▶ PROBLEM REQUIREMENTS
Copy the data below word for word, from its first line through the line that contains "center [356, 20].", including both ends.
-----
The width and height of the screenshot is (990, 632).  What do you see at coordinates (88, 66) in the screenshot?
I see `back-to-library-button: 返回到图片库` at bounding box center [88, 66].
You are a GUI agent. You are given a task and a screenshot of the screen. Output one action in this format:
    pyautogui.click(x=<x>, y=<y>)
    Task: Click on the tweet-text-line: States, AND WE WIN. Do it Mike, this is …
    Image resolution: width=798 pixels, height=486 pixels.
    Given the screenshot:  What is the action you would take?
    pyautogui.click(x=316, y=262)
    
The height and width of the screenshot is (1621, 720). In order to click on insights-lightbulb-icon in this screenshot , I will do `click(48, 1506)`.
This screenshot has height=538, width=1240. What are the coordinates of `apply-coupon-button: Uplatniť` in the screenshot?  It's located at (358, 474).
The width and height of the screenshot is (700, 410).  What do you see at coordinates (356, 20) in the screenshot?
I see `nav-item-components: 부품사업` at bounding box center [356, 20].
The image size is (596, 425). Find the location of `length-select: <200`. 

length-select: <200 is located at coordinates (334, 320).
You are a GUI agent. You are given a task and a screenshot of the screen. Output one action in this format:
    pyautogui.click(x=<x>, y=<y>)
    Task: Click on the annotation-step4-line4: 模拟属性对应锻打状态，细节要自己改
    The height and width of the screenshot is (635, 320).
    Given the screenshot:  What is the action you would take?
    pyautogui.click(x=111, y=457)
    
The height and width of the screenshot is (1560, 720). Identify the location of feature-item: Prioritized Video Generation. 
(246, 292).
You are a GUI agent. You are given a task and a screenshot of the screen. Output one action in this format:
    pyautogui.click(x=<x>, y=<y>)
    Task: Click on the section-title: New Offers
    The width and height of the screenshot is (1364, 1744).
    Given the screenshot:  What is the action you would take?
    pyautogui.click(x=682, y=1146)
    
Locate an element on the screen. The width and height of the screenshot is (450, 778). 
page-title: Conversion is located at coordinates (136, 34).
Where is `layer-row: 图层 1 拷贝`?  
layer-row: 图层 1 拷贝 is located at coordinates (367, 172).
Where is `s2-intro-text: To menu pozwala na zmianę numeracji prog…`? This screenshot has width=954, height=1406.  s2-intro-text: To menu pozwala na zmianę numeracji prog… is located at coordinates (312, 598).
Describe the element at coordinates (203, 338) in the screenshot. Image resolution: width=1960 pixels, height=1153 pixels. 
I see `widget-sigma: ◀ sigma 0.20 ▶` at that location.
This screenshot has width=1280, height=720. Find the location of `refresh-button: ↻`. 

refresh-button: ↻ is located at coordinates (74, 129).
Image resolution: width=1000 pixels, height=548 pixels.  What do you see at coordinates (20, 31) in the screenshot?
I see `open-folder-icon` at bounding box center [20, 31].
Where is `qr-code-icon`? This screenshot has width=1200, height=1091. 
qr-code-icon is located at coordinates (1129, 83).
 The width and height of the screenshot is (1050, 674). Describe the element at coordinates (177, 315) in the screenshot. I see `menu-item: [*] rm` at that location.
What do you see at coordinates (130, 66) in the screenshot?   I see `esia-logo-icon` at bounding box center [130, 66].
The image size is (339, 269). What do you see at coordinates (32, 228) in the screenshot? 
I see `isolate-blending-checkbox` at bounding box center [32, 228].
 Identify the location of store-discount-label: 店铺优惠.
-----
▶ SOLUTION
The width and height of the screenshot is (990, 632).  What do you see at coordinates (88, 66) in the screenshot?
I see `back-to-library-button: 返回到图片库` at bounding box center [88, 66].
You are a GUI agent. You are given a task and a screenshot of the screen. Output one action in this format:
    pyautogui.click(x=<x>, y=<y>)
    Task: Click on the tweet-text-line: States, AND WE WIN. Do it Mike, this is …
    Image resolution: width=798 pixels, height=486 pixels.
    Given the screenshot:  What is the action you would take?
    pyautogui.click(x=316, y=262)
    
The height and width of the screenshot is (1621, 720). In order to click on insights-lightbulb-icon in this screenshot , I will do `click(48, 1506)`.
This screenshot has height=538, width=1240. What are the coordinates of `apply-coupon-button: Uplatniť` in the screenshot?  It's located at (358, 474).
The width and height of the screenshot is (700, 410).  What do you see at coordinates (356, 20) in the screenshot?
I see `nav-item-components: 부품사업` at bounding box center [356, 20].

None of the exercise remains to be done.